Nerve function recovery is a major technical challenge in the rehabilitation of patients suffering from severe neuropathies. Facilitating functional recovery requires the creation of a growth-permissive environment that directs the extension and myelination of surviving neurons. To this end, an electrospun nanofiber scaffold composed of arginine–glycine–aspartate-modified poly(serinol hexamethylene urea)-blend-poly-ε-caprolactone (PSHU-RGD/PCL) has been employed. Initially, we investigated the cytotoxicity of PSHU in PC12 cell culture.
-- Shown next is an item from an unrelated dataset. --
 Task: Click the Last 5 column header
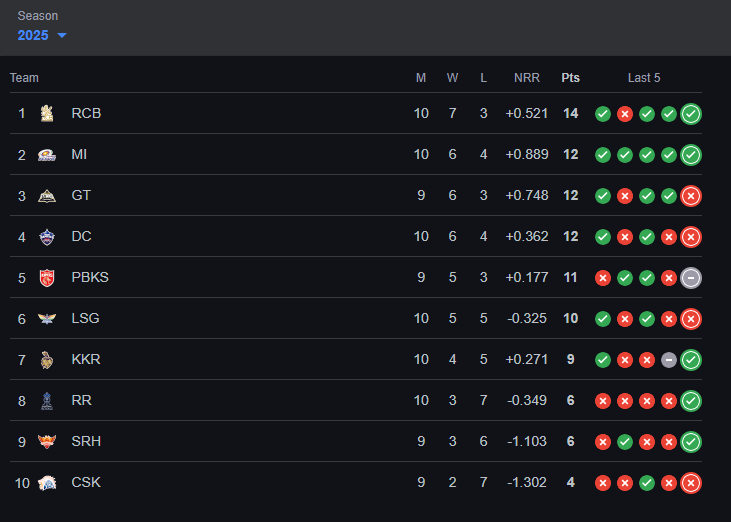point(644,78)
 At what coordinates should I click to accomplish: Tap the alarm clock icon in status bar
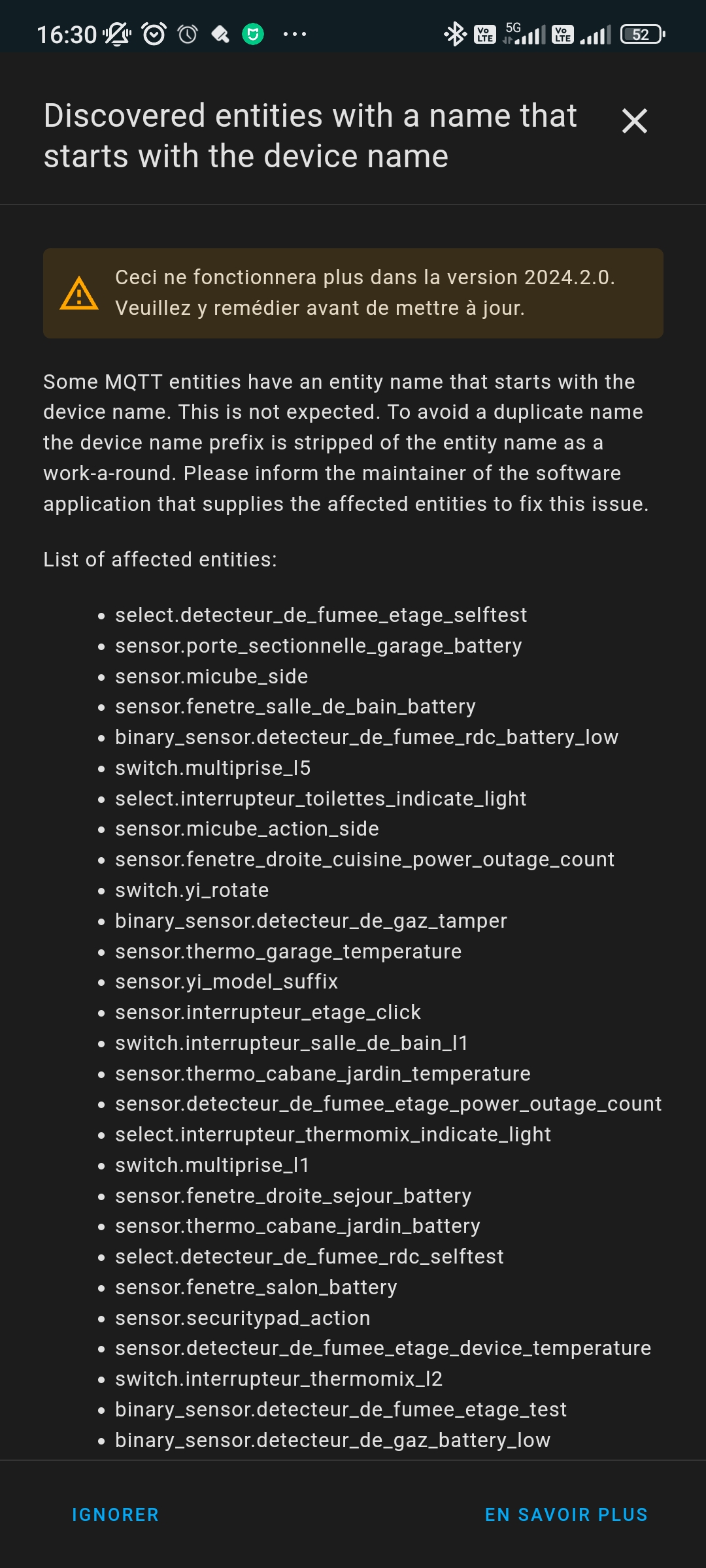point(154,33)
This was followed by functional examinations of PSHU-RGD for cell viability, proliferation, differentiation, and neurite outgrowth, and finally we examined electrospun scaffolds for guided neurite sprouting. MTT proliferation assays indicated no cytotoxic effects of polymer as compared to laminin-coated surfaces. Functional testing revealed PSHU-RGD surfaces to be comparable to the positive control, laminin-coated surface, in neurite outgrowth studies with average neurite lengths of 84.6 μm (laminin), 218.2 μm (PSHU-RGD), 570.2 μm (laminin + NGF), and 958.2 μm (PSHU-RGD + NGF) after two weeks on homogeneously modified surfaces, and 554.8 μm (nonwoven mats) and 1512.3 μm (uniaxially aligned mats) for PSHU-RGD/PCL + NGF scaffolds after one week. We created PSHU functionalized with the tripeptide, RGD, which provided chemical and physical cues to PC12 cell proliferation and differentiation. We expect that PSHU-RGD will be capable of directing and promoting neurite outgrowth in many neuropathy models.